Meanwhile, could we find more evidence for what the main cause is of the recent warming trend? Perhaps the warming trends of land, ocean and lower atmosphere (lower trophosphere). If there is difference, it could confirm or refute any of the two warming mechanisms, more sunlight or more greenhouse effect.

So, if it was greenhouse effect, we would expect the increased infrared adsorbtion cause more warming in the lower atmosphere, causing the highest trend, the radiation backwards to the surface would cause a secondary warming trend. Since the sea surface sort of reflects the IR, the air very close above it, would also show the increased warming trend. So in case of greenhouse effect, you would expect the highest warming trend in the lower trophosphere and lower, about comparable warming trends, over land and over sea.

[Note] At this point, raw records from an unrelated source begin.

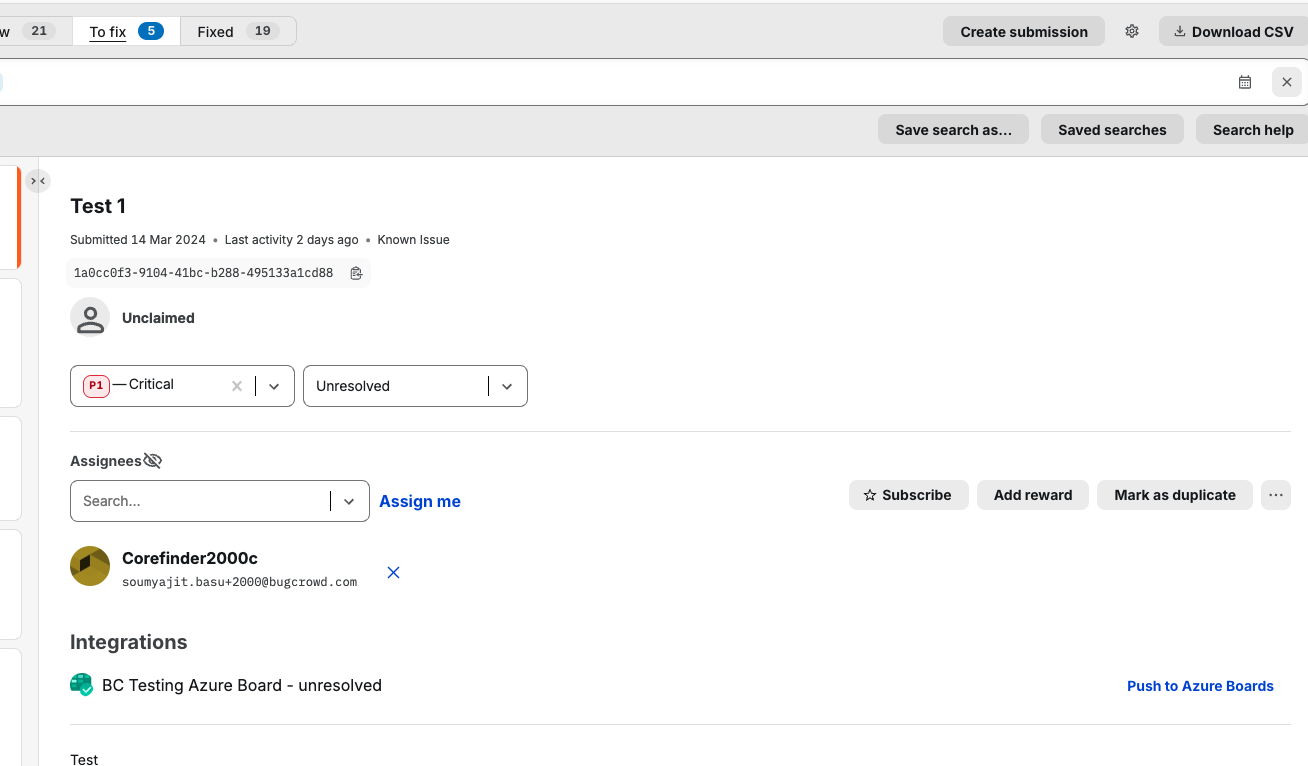Clear the P1 Critical priority selection
Viewport: 1308px width, 766px height.
pyautogui.click(x=237, y=386)
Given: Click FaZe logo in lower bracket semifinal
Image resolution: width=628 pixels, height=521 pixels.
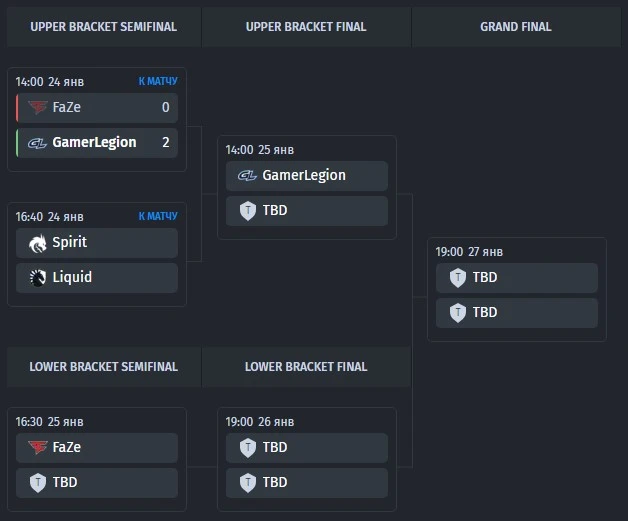Looking at the screenshot, I should point(38,447).
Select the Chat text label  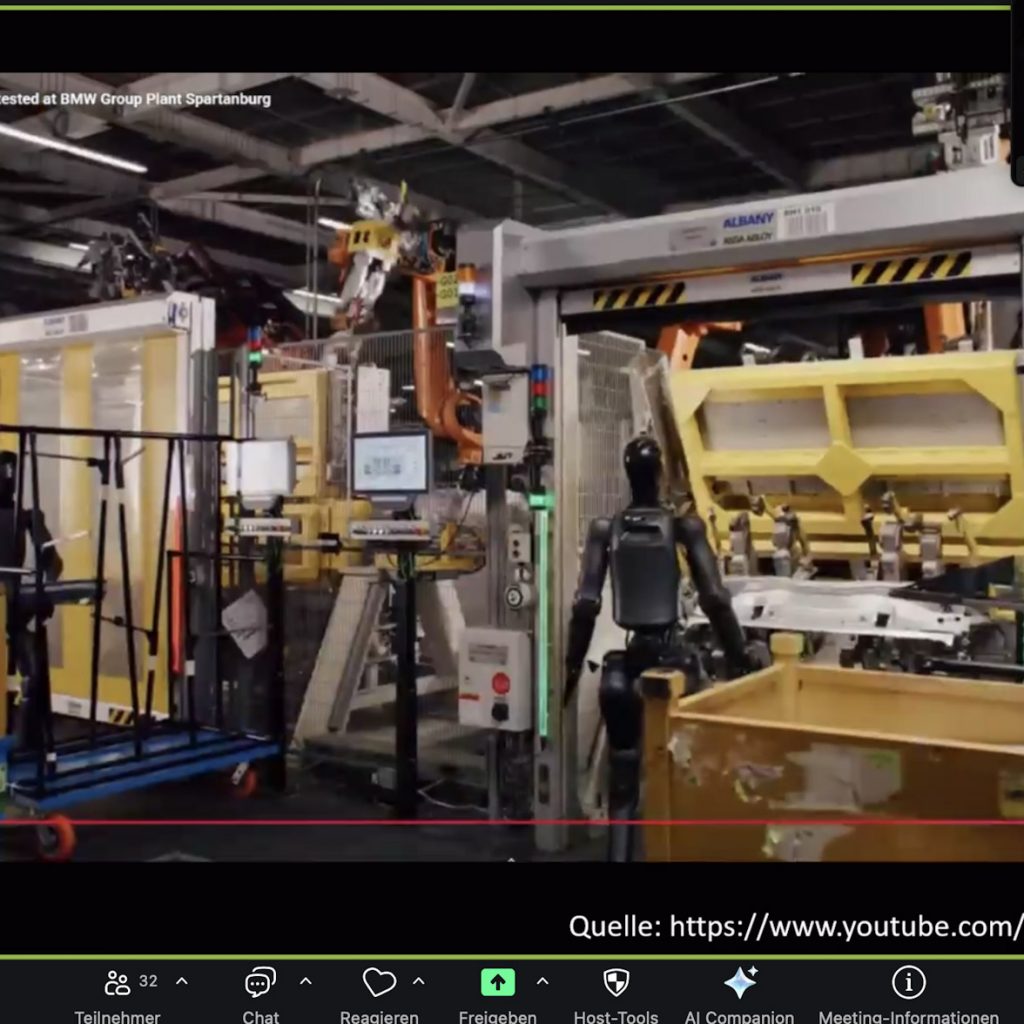click(260, 1016)
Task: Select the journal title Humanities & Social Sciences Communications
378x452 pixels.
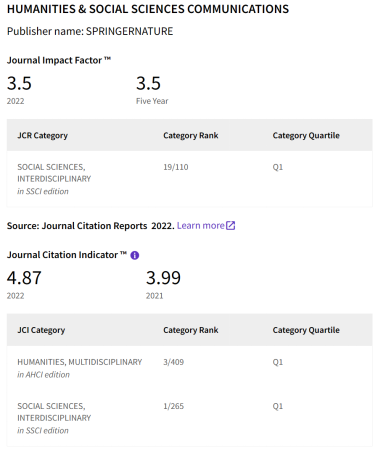Action: point(148,9)
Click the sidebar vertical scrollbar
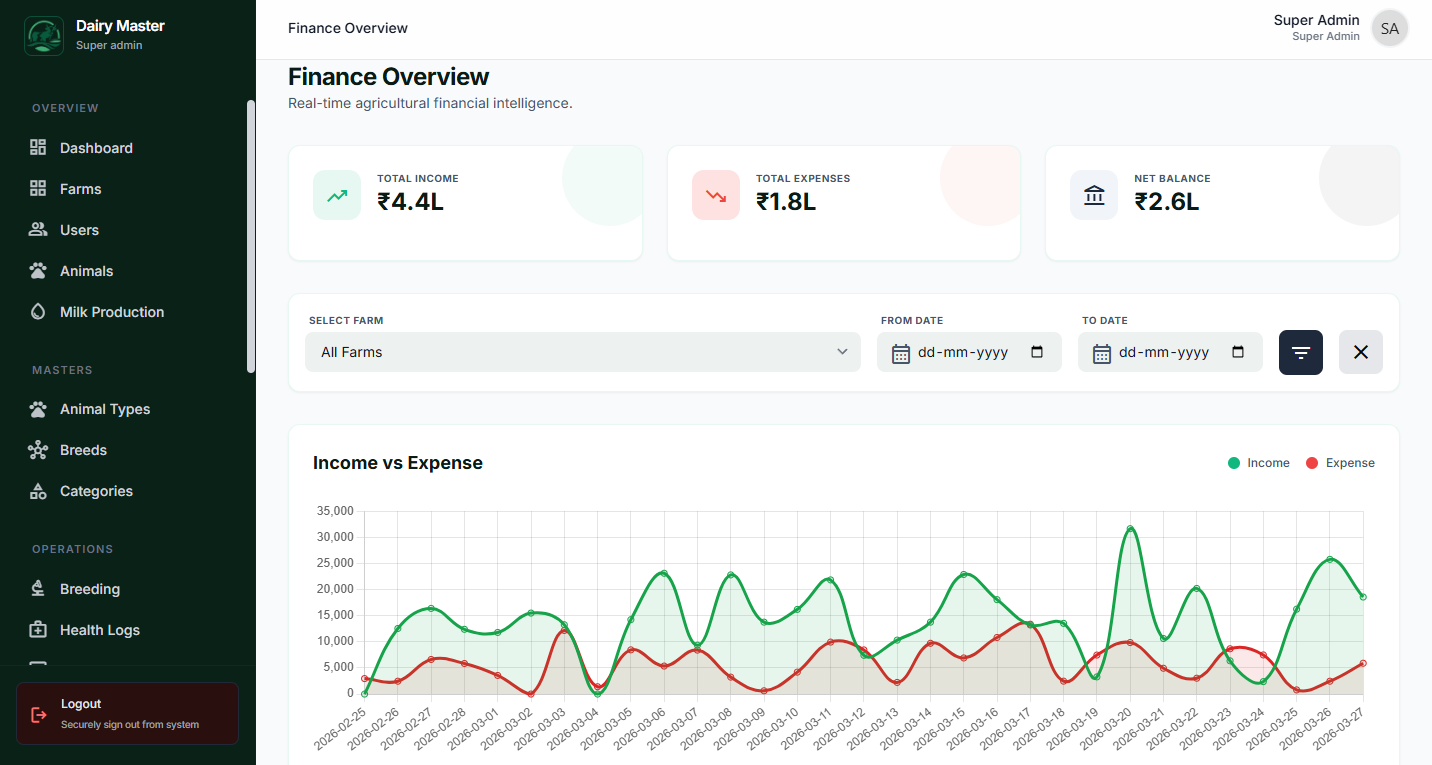Image resolution: width=1432 pixels, height=765 pixels. pyautogui.click(x=251, y=236)
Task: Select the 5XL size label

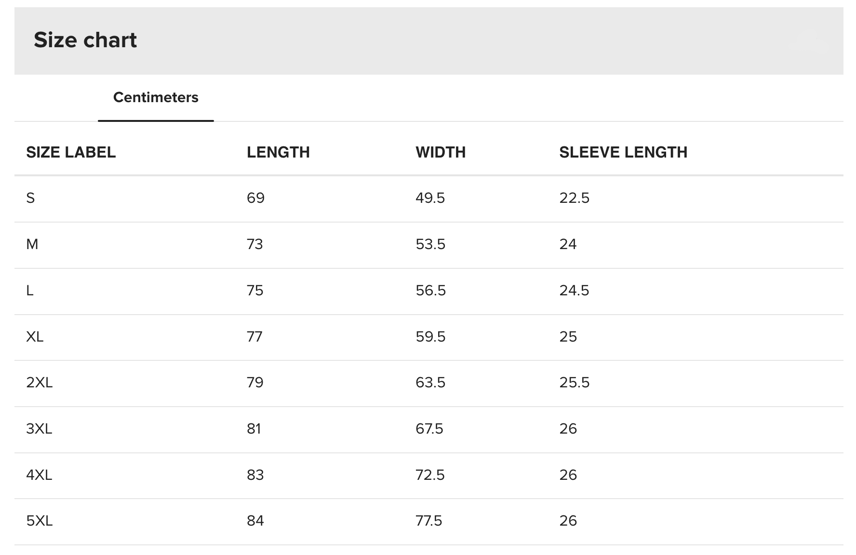Action: (39, 521)
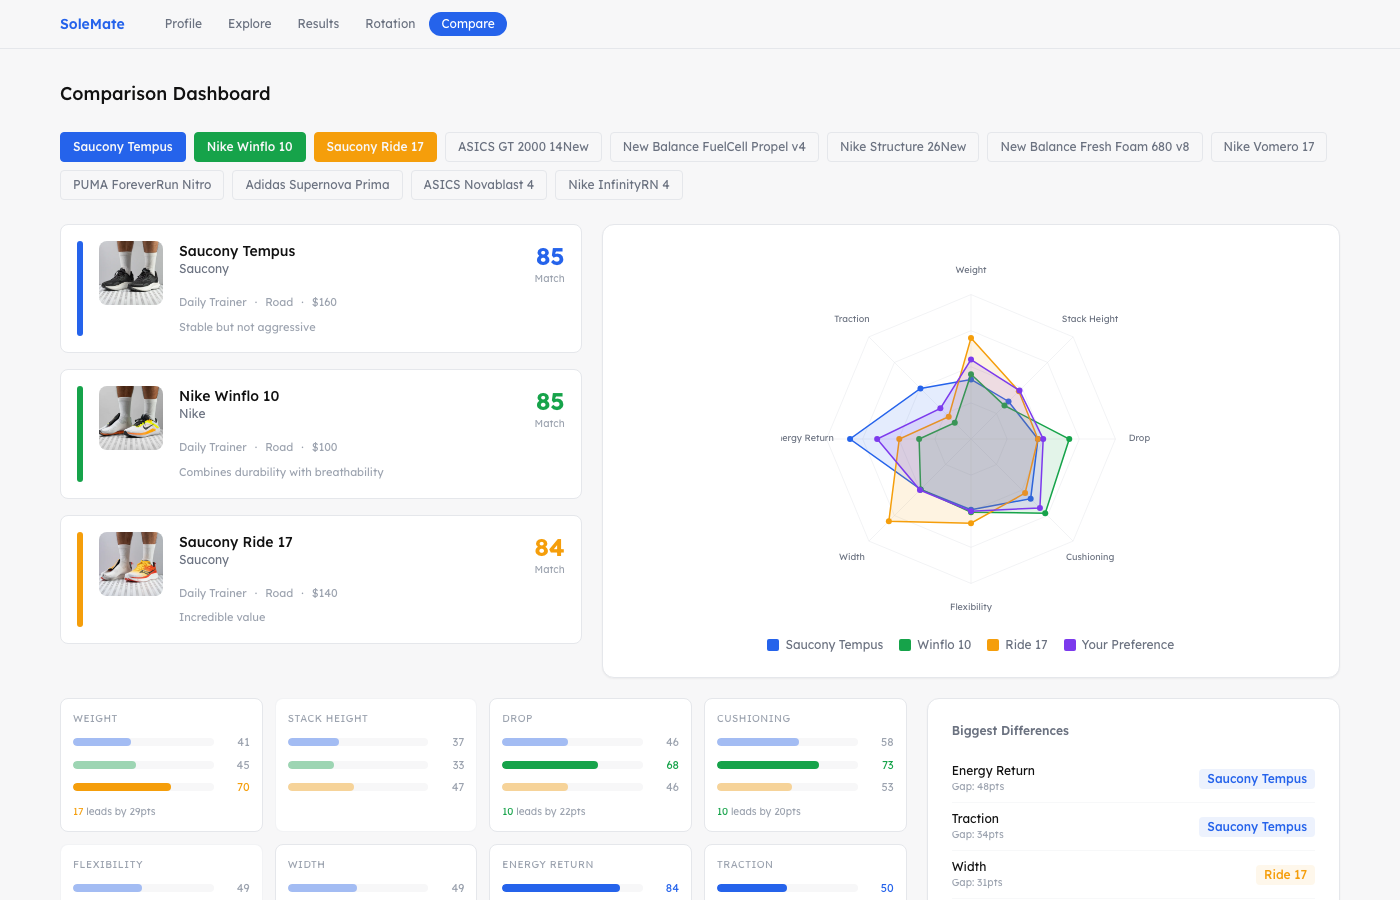Viewport: 1400px width, 900px height.
Task: Select the Adidas Supernova Prima chip
Action: (x=317, y=184)
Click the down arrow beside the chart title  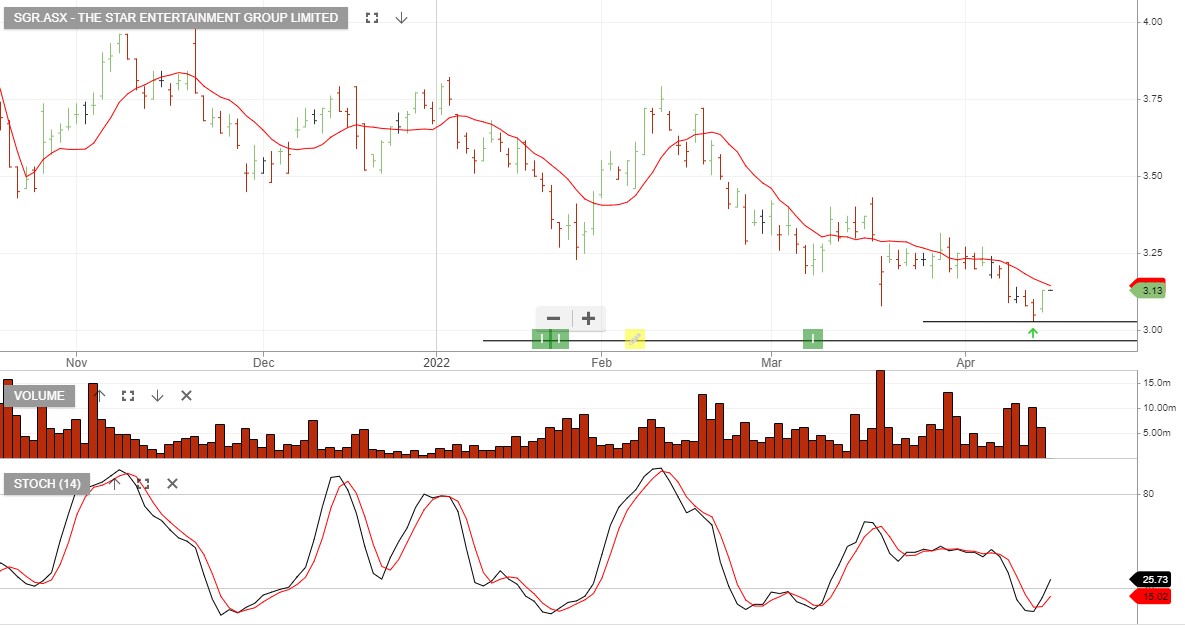click(x=401, y=17)
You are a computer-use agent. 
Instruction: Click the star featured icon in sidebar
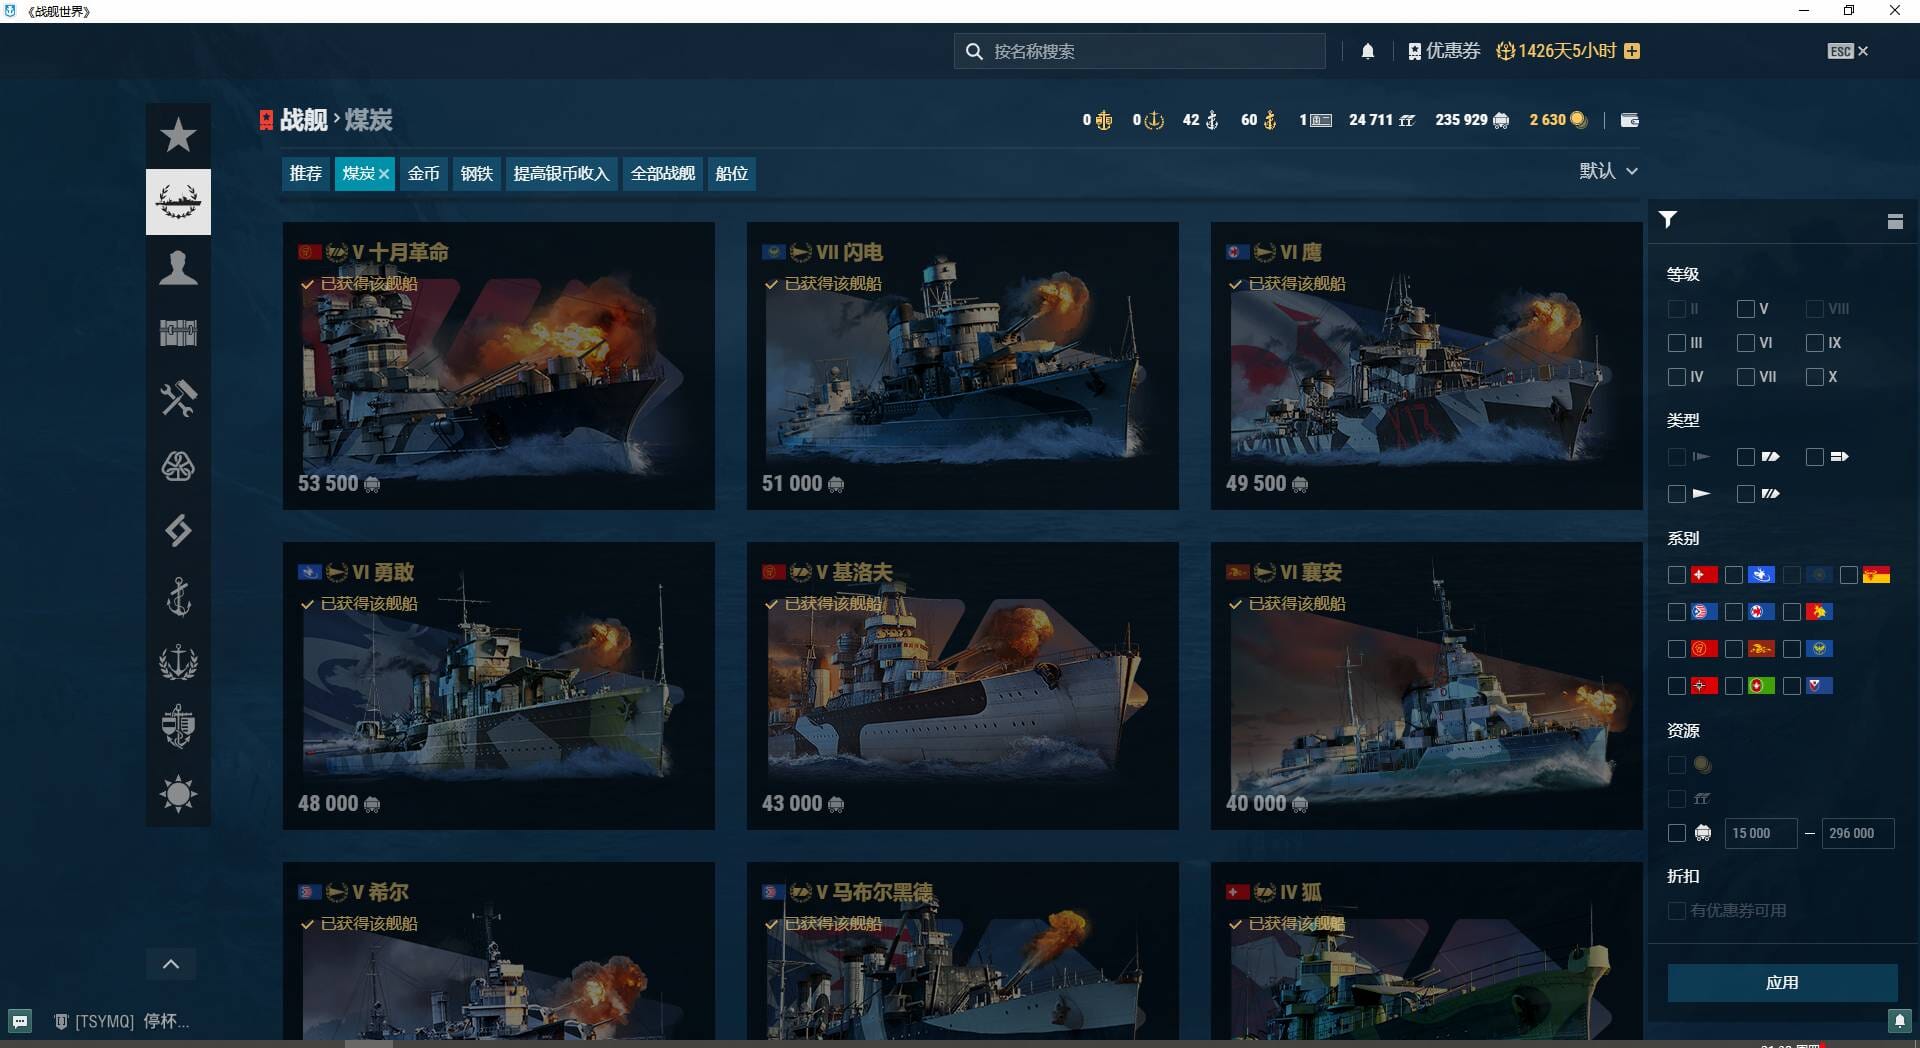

With more visible sunlight it's abit different. The effect sunlight starts at the surface, increasing land temeratures the most. Sea surface temperatures would rise less because most of the radiation continuous down to deeper levels. The lower trophosphere gets heated from the surface and would show a lower trend. So with more sunlight: highest land temperatures trend, slightly lower sea tempeartures trend and lowest trophosphere trend.

So, what do we know about all those trends?

Here they are, against the 1988 prediction of Hansen in fainter color for best-worst scenarios and the reality in red for land stations, black for all, including oceans and dark blue (MSU2LT), giving the satellite readings for the lower trophosphere. So what's the verdict?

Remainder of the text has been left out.